Real Estate Disclosure Bill Will Help Navy, Address Growth


Bill seeks to shield military from complaints by homeowners who are impacted by loud noise from military sites in Maryland

By Maryland Senator Roy Dyson

I was driving back from my 48-hour visit to Ocean City where I was attending the Annual Maryland State Firemen’s Association’s Annual Convention last week where one of our own - Bobby Balta of St. Inigoes - was voted in as President of the Association for 2006-2007. Another one of our own, Bobbie McWilliams, who is retiring as President of the Ladies Auxiliary of the Maryland State Firemen’s Association, was also honored.

Delegate John L. Bohanan, Jr., Commissioners Thomas Mattingly and Daniel Raley and I were all there presenting them with well-deserved congratulatory resolutions and citations.

As I stopped to get gas for my trip back home, I picked up the Daily Times of Salisbury, MD and was struck by the six-column headline that screamed out “Clean Sweep in Crisfield.” The stories lead began “City residents on Wednesday overwhelmingly voted out of office the incumbent mayor and two City Council members, electing in their place Crisfield’s “Clean Sweep Team.” The mayor wasn’t just an incumbent and he didn’t lose a close election. He was a four-term incumbent who shockingly lost, 640-171.

The residents of Crisfield obviously came out in force to protest growth in this once formerly sleepy old town made up of longtime residents, many of them watermen who feel they are being priced out of their community by high-dollar condominiums such as “Captain’s Quarters located in Somers Cove Marina. The highest asking price? For a three bedroom, three bath, 1,555 square feet unit newcomers - not residents of - have to shell out $439,900. This is a problem I hear throughout the state.

Ironically, I got the information about Captain’s Quarters’ condominium not from the Eastern Shore, but from a major advertising supplement that appeals to Northeast, MD and other surrounding states.

We are lucky in Southern Maryland to have Patuxent River Naval Air Station, a nearly $3 billion economic engine for our region in particular and the state as a whole.

One issue that is of concern to many is that out-of-control growth in Southern Maryland will encroach near the base forcing the Pentagon to look at whether they should continue full operations, as we know them at Pax River. We need to protect Pax River as it is in order for our thriving economy to survive in Southern Maryland.

For the past two years, I introduced legislation that was requested by officials from Pax River.
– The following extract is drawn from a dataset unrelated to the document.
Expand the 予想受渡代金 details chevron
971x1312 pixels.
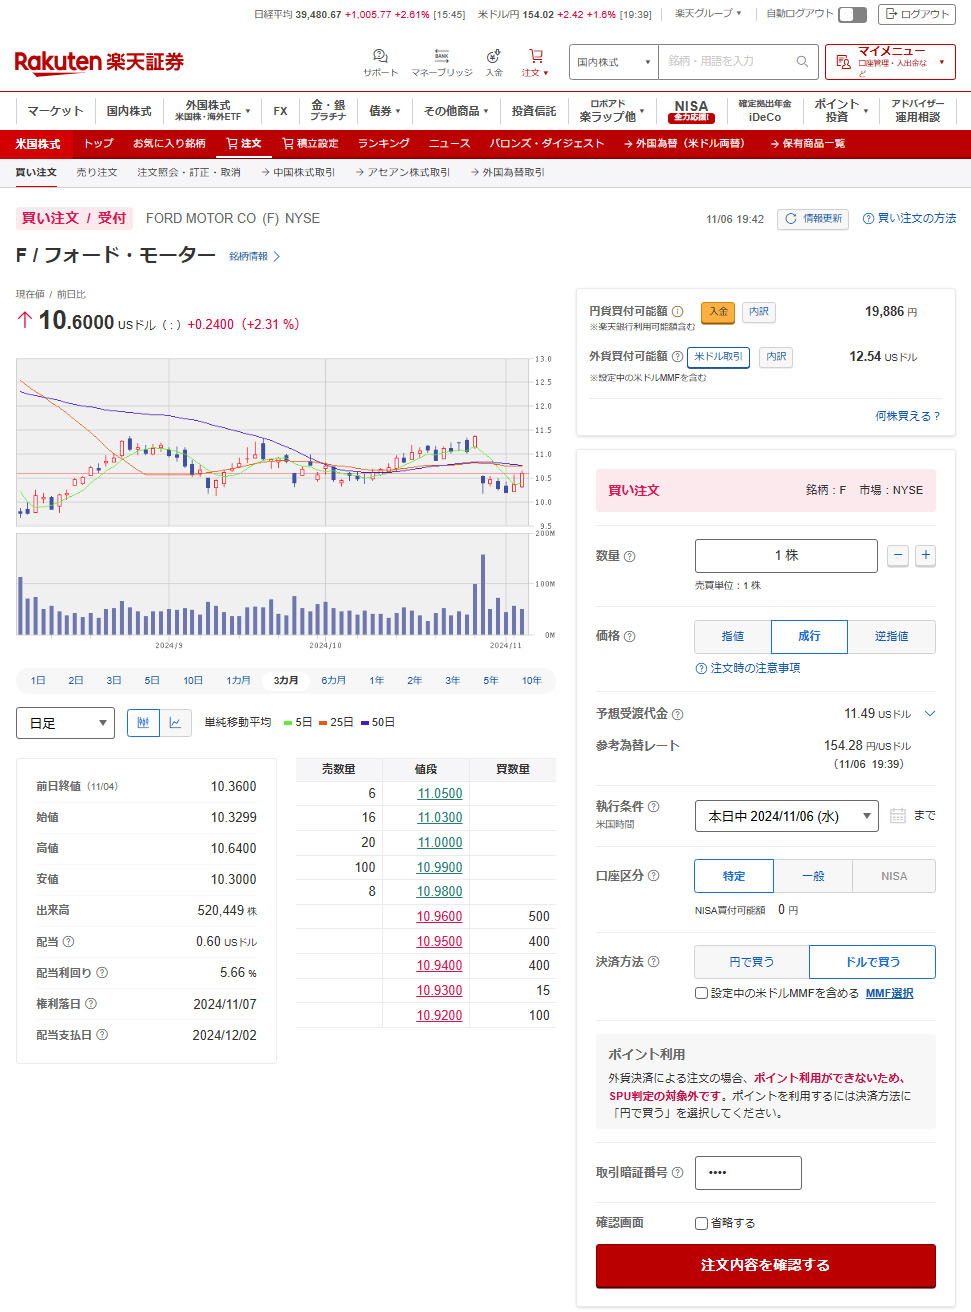(x=930, y=714)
This legislation, which passed into law without the governor’s signature, helps address the issue of encroachment around the base.

Delegate Bohanan and I both sponsored the same bill this year so it would get a full hearing in both the House and Senate. Captain Zachary “Bo” Henry, commanding officer at Pax River, came all the way to Annapolis to testify on behalf of both bills. He did an outstanding job and helped convince delegates who voted against the bill in the 2005 General Assembly to do so this past Session.
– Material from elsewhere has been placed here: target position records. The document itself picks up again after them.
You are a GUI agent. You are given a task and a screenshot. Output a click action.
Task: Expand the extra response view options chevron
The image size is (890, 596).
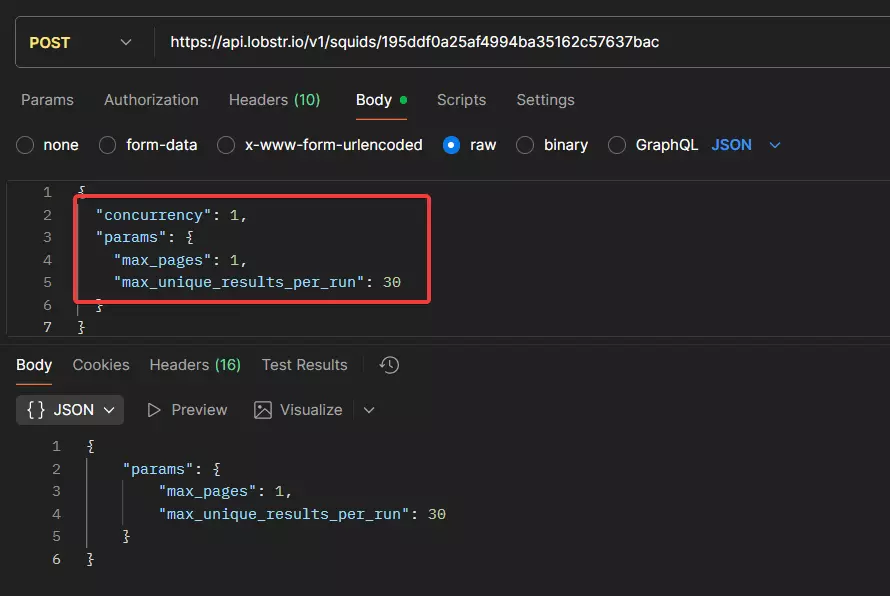pos(366,410)
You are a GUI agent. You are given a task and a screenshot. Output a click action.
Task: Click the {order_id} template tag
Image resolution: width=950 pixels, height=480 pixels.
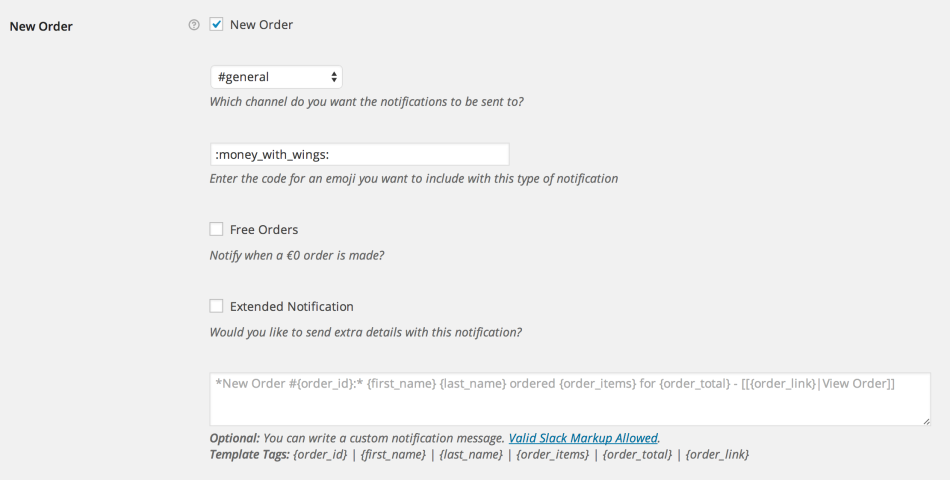click(x=323, y=455)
Senate Bill 253 and House Bill 298 requires a contract for the sale of residential real property to contain a specified statement notifying the buyer that the property may be located near a military installation that conducts specified military operations or testing.
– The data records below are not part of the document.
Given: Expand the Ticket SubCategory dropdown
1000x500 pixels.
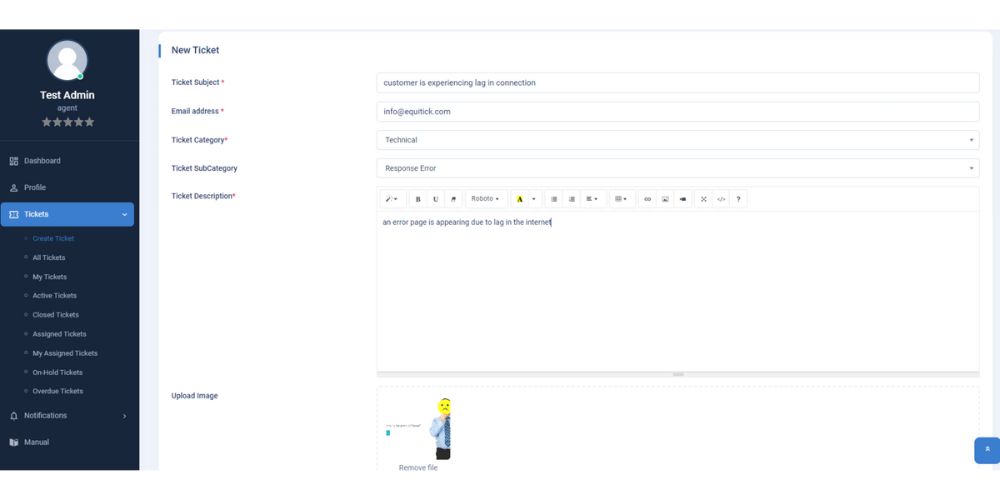Looking at the screenshot, I should point(677,169).
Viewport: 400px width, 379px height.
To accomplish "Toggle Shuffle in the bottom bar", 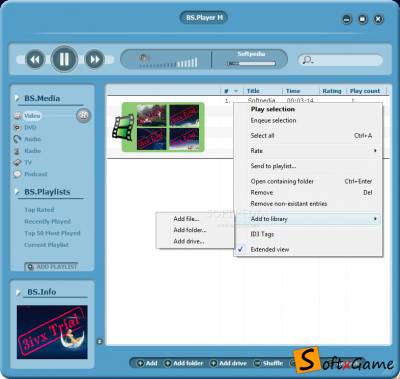I will click(x=269, y=363).
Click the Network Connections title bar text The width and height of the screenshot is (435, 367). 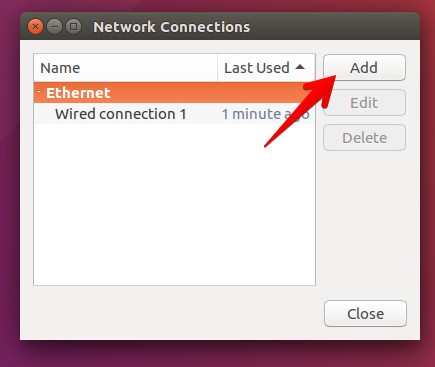(x=171, y=27)
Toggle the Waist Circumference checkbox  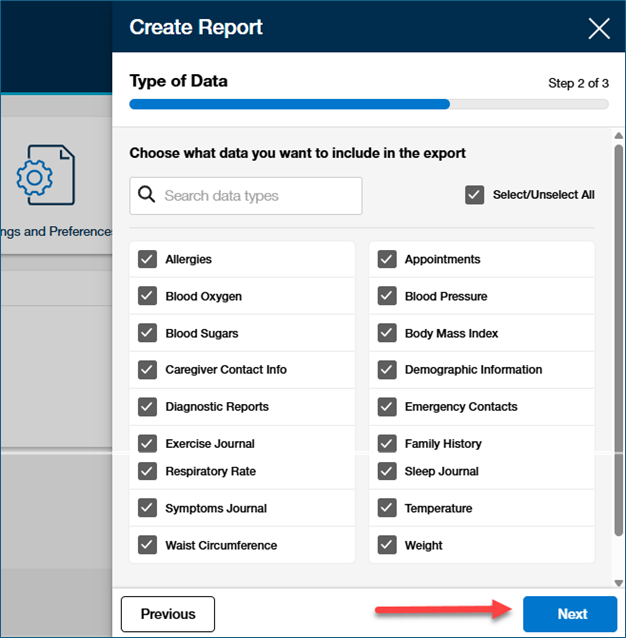click(148, 545)
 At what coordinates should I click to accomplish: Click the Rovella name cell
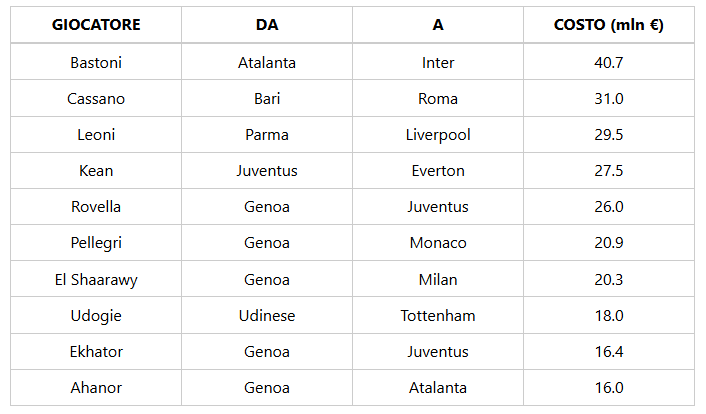(x=96, y=207)
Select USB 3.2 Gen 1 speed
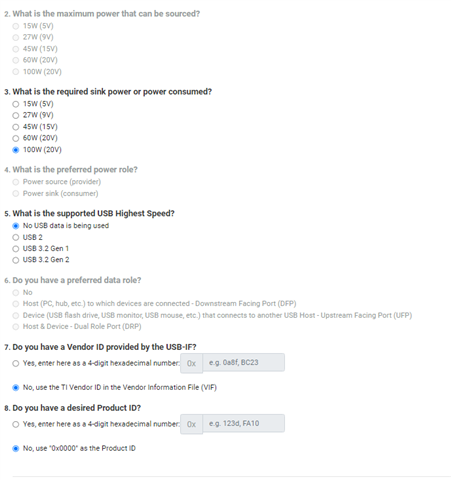451x480 pixels. (x=16, y=249)
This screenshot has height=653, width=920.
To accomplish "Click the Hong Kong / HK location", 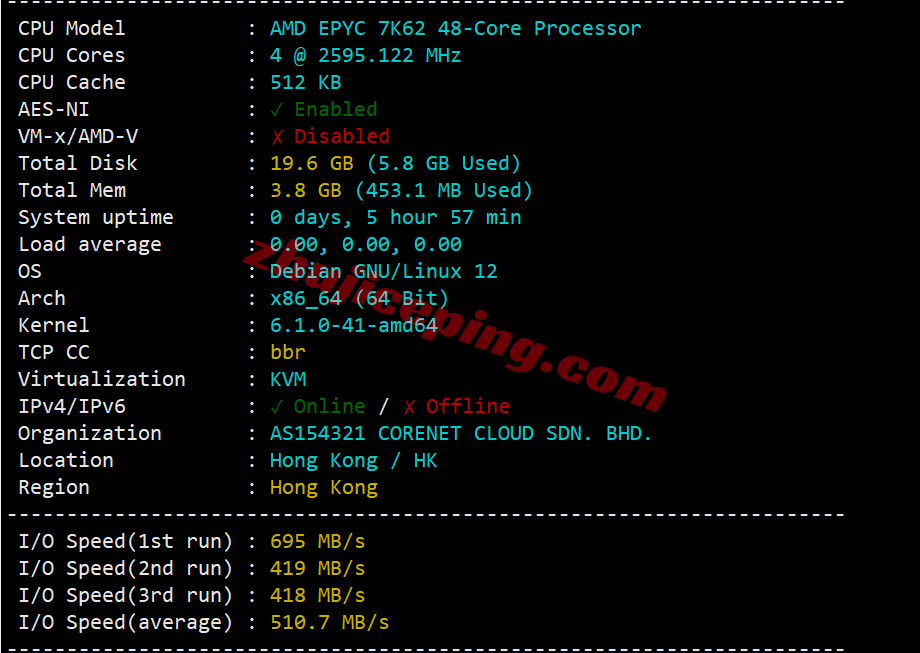I will point(354,460).
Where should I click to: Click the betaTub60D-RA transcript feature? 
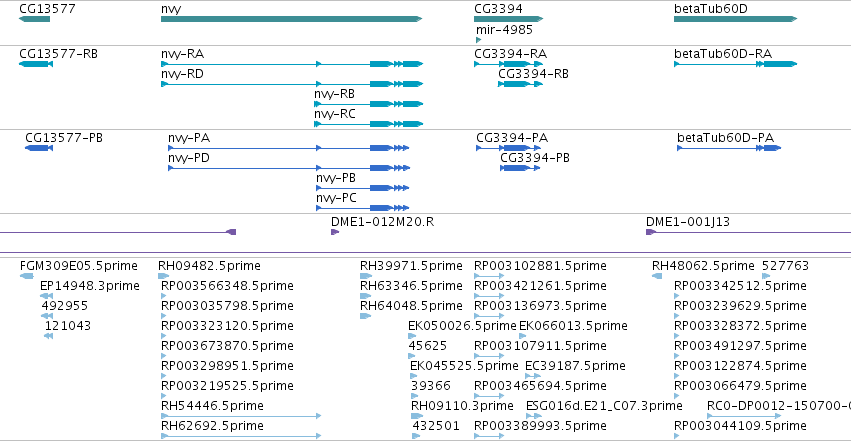735,64
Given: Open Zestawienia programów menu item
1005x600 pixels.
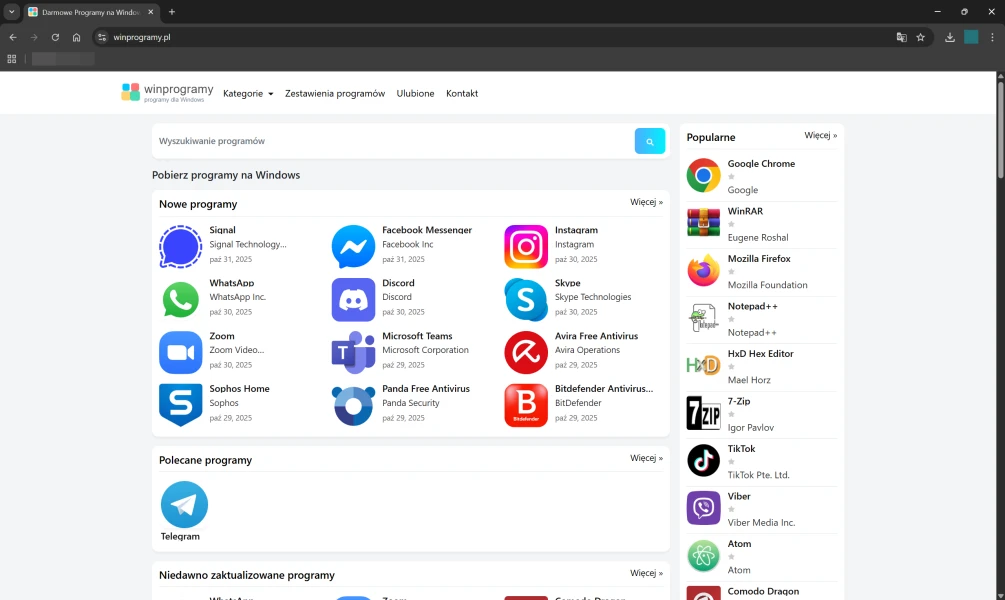Looking at the screenshot, I should click(x=334, y=94).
The reason I was approached by the officials at Pax was because they were receiving complaints from mainly new residents on the Eastern Shore about noise coming from Pax River, which conducts test missions over the Chesapeake Bay and onto the Eastern Shore. Until this legislation passed, the new residents of the Eastern Shore did not have this provision in their real estate contract. Now, they will know that if they move into these new condos or homes, they will be subject to “the sound of freedom.”

This bill does not just affect Pax River. It impacts every military installation in the State of Maryland so if one is moving into Maryland from another state, this gives them the opportunity to be aware that we have 15 military installations in Maryland which generate a lot of noise and impact on the community.

According to the 2005 Defense Base Realignment and Closure Commission’s Final Report, these installations include: Fort Meade, Naval Station Annapolis, Army Research Laboratory Adelphi, Naval Surface Warfare Center Indian Head, Andrews Air Force Base, Naval Air Facility Washington, Martin State Airport Air Guard Station, Fort Detrick, Navy Reserve Center Adelphi, National Naval Medical Center Bethesda, Naval Surface Weapons Station Carderock, Aberdeen Proving Ground,, Defense Finance and Accounting Service Patuxent River, Patuxent River Naval Air Station and PFC Flair U.S. Army Reserve Center Frederick.